This brings up the point of theory of how to map steps to current input.
At lower angle values (sine phase), the current will rise much faster in the motor winding, as you approach the 90 point, the current rises much slower. Allegro appears to have arranged their step spacing such that the spacing compensates for the slower current rise at higher current levels. Thus the distance between steps becomes shorter a the inductor reaches current saturation; the scale seems to indicate that a motor moves more at higher saturations for a given change in current.
It is possible to make a stepper driver be self tuning. I would apply a current to the motor winding and measure how long it took to get to full saturation, and what the full saturation amount is. Based on full saturation and setpoint, you can determine the time constant of the motor, then use that time constant for your 'micro pulse' multiplier.
I was thinking a loop running at 2Mhz would give 500ns micro pulses, then you simply have a reference value that contains the number of micropulses for full current saturation to the setpoint, then have a table with scaler values at each step angle. Thus Current output = (micro pulses to reach saturation) x (table scaler value for step angle desired). You then have a trim value which is derived from current sense feedback, which is applied to the calculated value. This way you don't neet fixed off time to keep the motor current at stable values.
I was thinking about both sides of the motor winding are "off", the motor winding is shorted through the FET internal resistance and the current sense resistance, but since these are present in the charge cycle, the rate is the same and only the internal resistance and inductance really come into play. This DOES point out out that it's important to only read the motor current during charging and not during discharge.
Another curious point, back EMF causes the amount of current to charge the inductor to be higher than the actual saturation current in the inductor, so sensed current may actually be higher than the saturation of the inductor? Am I getting that right, or does it basically wash in practice as there is EMF in the inductor which equals that "missing" component? Or does the charge time formula account for that?
This begs the question, if an inductor is 50% charged, does it take 50% of the Ton to reach 100%, or because of reduced back EMF, does it take less than 50% of the Ton to reach 100% from 50%?

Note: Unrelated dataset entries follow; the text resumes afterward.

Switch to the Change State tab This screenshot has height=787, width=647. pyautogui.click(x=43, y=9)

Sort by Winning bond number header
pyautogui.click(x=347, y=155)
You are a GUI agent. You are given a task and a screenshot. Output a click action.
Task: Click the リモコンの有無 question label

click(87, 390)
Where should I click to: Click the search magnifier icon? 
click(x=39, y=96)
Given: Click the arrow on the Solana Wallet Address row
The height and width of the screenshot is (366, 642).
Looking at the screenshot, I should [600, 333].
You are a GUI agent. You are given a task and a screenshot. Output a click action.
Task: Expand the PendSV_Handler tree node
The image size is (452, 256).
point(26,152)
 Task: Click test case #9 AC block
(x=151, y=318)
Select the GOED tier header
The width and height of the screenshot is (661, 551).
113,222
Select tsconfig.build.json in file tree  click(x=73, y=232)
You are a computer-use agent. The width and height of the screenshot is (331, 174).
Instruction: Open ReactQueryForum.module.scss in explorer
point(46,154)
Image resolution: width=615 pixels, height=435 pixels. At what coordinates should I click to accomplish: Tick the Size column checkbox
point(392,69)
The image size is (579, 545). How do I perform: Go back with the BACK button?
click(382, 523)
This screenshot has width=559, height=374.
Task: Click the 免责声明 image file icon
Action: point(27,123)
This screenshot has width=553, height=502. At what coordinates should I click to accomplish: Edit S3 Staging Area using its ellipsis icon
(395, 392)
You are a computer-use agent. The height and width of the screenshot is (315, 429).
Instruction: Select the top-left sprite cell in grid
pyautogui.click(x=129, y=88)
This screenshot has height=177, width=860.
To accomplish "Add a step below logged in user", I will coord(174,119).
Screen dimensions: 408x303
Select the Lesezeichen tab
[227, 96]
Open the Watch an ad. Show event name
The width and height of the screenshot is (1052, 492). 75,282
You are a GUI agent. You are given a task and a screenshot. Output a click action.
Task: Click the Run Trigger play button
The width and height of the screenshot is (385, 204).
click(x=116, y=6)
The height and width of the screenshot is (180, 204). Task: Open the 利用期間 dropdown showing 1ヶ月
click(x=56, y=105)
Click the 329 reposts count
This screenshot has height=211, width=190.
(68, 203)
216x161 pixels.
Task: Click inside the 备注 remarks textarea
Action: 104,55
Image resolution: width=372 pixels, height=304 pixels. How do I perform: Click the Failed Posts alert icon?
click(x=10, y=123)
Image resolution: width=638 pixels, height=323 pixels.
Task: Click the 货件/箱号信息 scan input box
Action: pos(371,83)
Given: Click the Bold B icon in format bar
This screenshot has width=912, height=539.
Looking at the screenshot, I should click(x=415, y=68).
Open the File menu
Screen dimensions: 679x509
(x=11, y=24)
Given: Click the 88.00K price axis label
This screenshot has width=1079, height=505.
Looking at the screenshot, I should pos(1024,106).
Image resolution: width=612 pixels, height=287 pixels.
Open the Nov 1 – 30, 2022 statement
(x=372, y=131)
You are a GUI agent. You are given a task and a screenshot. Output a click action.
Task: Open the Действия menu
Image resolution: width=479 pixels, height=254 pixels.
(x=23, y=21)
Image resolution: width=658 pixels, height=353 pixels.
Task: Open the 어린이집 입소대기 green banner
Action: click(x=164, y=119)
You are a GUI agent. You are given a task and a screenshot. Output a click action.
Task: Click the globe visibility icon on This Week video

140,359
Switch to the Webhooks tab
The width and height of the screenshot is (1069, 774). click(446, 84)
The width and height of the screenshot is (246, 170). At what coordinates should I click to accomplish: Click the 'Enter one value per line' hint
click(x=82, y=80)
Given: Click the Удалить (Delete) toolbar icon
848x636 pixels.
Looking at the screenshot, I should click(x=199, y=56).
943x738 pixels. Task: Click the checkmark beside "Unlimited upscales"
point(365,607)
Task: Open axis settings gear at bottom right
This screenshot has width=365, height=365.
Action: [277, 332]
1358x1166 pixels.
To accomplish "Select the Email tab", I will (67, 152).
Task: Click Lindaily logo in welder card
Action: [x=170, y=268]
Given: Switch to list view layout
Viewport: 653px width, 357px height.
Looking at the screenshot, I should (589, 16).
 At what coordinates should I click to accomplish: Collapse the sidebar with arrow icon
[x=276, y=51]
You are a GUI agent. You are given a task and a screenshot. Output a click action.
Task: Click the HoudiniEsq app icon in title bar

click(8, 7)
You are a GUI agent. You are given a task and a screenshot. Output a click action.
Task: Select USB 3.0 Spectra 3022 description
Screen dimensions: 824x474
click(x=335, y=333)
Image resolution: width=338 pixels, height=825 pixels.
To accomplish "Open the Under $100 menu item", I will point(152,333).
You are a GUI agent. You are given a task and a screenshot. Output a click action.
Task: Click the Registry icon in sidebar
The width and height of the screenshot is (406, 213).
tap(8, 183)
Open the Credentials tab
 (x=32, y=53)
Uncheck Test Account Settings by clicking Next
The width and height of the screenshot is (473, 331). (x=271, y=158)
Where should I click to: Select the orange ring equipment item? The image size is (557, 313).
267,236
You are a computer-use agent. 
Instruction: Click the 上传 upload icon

I'll try a second time: The voltage generated by the turning motor is a strong influence. This voltage is generated in the same windings that form the inductor. Luckily it is possible to see this as different parts of a model. The winding becomes an inductor and a voltage source. So you can handle this much simpler. Subtract the back-emv voltage from the supply voltage and drive the "non-spinning-motor" with the reduced voltage.
As far as I found out some months ago with some experiments on stepper motors the reduction of current (and therefore torque) due to generated back-emv is stronger than the influence of the inductivity together with the switching frequency.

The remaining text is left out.